Une usine expérimentale pour les conserves de thon et de sardines: Bientôt sous le label «made in Mauritania»

Le projet touche à sa fin. Malgré les données volatiles, il suscite l’espoir de l’éclosion d’une nouvelle ère dans la transformation et la valorisation de nos produits halieutiques.

En Mauritanie où les eaux sont réputées parmi les plus poissonneuses au monde, on continue d’importer, chaque année, pour 4850 tonnes de sardines en conserves. Probablement même que les poissons qui s’y trouvent ont été capturés dans nos eaux territoriales avant de nous revenir serrés dans des boites. Inimaginable mais pourtant vrai. Des importations qui affectent, sans doute, la balance des paiements et remettent en doute la politique de rente dans le secteur des pêches qui saborde d’énormes opportunités de développement et la création d’emplpis.

Chaque année, des centaines de milliers de tonnes de pélagiques sont exportés dans le cadre d’accords bilatéraux ou multilatéraux. Une politique de rente où le pays reçoit des miettes au lieu de susciter le développement des sous-secteurs de pêche. C’est dans ces conditions qu’intervient la réflexion des autorités suivies par leurs partenaires de l’Alliance Sahel pour sortir des sentiers battus. L’expérience résonne comme donc un virage et un appui à l’émergence d’une activité industrielle créatrice d’emplois notamment pour les jeunes qui représentent aujourd’hui 40% de la population active et contributive aux efforts de sécurité alimentaire dans le pays.

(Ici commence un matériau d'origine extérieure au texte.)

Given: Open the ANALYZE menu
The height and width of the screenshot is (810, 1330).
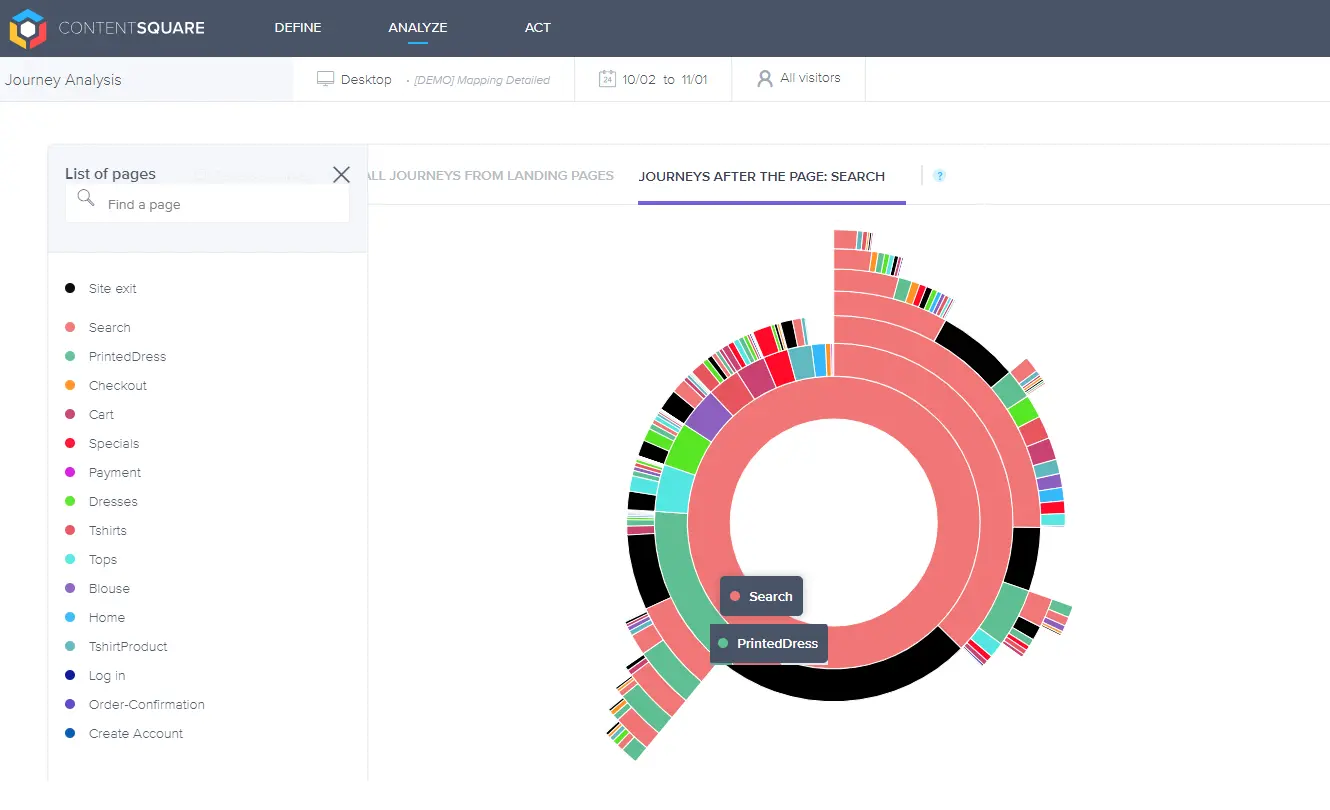Looking at the screenshot, I should [x=417, y=28].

La création d’usine de conserves et la transformation de poissons tirent haut une plus-value mais également un transfert de savoir-faire, escamoté depuis des lustres dans notre pays. Plusieurs expériences avaient, en effet, été menées dont la plus resplendissante remonte aux années 1974 via une société mauritano-espagnole «IMAPEC» qui détenait une usine de fabrique de conserves de thon et de sardines dans notre capitale économique. Mais ses promoteurs espagnols avaient pris le large avec le déclenchement de la guerre du Sahara, en novembre 1975, laissant derrière eux une structure d’une grande facture. Le transfert technologique n’ayant pas été assuré, l’accaparement par la guerre, la clé était rapidement mise sous le paillasson. Un énorme gâchis. L’expérience ne s’arrêtera pas là. Le montage financier, par les hommes d’affaires, sous l’injonction de l’ancien président Maaouiya Ould Sid’Ahmed Taya, pour créer la conserverie de Nouadhibou connue sous le nom de la MEIPP, n’a pas fait long feu malgré les promesses du démarrage. Le produit «Essayad» avait pourtant fini par trouver son chemin dans les réflexes alimentaires.

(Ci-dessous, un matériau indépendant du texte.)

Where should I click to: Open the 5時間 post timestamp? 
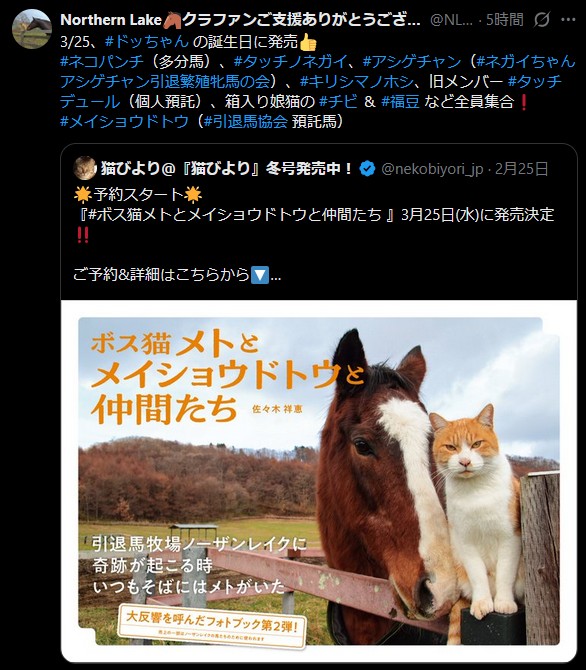click(505, 20)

Aujourd’hui, les promoteurs sont plus prudents et avancent à pas feutrés pour s’assurer une expérience mieux élaborée. Un succès qui pourrait être déterminant pour pallier les craintes et les soubresauts de l’impact de la crise ukrainienne chez nous. La coopération entre l’Alliance Sahel et la RIM trouve ici une grande expression.
C’est en tout cas le sens du déplacement la semaine dernière de l’ambassadrice espagnole, S.E.Mme. Miriam Álvarez de la Rosa Rodríguez, partie à NDB s’enquérir de la construction de l’usine pédagogique de conserves de la sardine et des thons à l’ISSM. Un projet né du cadre du projet PROMOPECHE/AECID, financé par l’Union européenne (Trust Fund Sahel visant à créer une unité de conserve de sardine et de thons. ISSM met les bouchées doubles et la mise en place de l’usine serait achevée à 90%. Un autre avantage est que le projet mûri l’a été sur la base d’informations statistiques fiable faisant état d’un débarquement régulier (2018-2019-2020) de près 400 000 tonnes de sardine, chaque année, qui faisaient les beaux jours de la farine et de l’huile de poissons.

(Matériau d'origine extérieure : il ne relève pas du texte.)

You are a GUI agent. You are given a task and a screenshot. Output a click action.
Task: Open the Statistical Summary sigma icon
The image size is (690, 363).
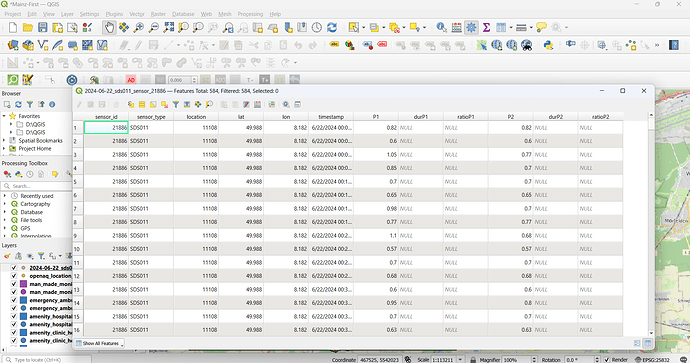pos(486,28)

Une tendance corroborée par une étude citée de l’IMROP qui atteste de la possibilité de 10 000 nouveaux emplois dans la conserve par la manipulation de 20 tonnes de poissons contre 400 tonnes dans le cas de la farine et huile de poissons. L’expérience actuelle tente de booster les investissements dans cette activité en se chargeant de la formation de 250 techniciens ; en plus de la formation d’une main d’oeuvre qualifiée de 30 étudiants/an avec une licence professionnelle.
Associer la recherche scientifique à l’investissement garantit au moins de garder un bon cap vers des rivages plus propices pour la faisabilité du projet. Mais il devrait aussi être soutenu par une campagne de marketing pour favoriser la consommation. Alors, vivement la première…dégustation!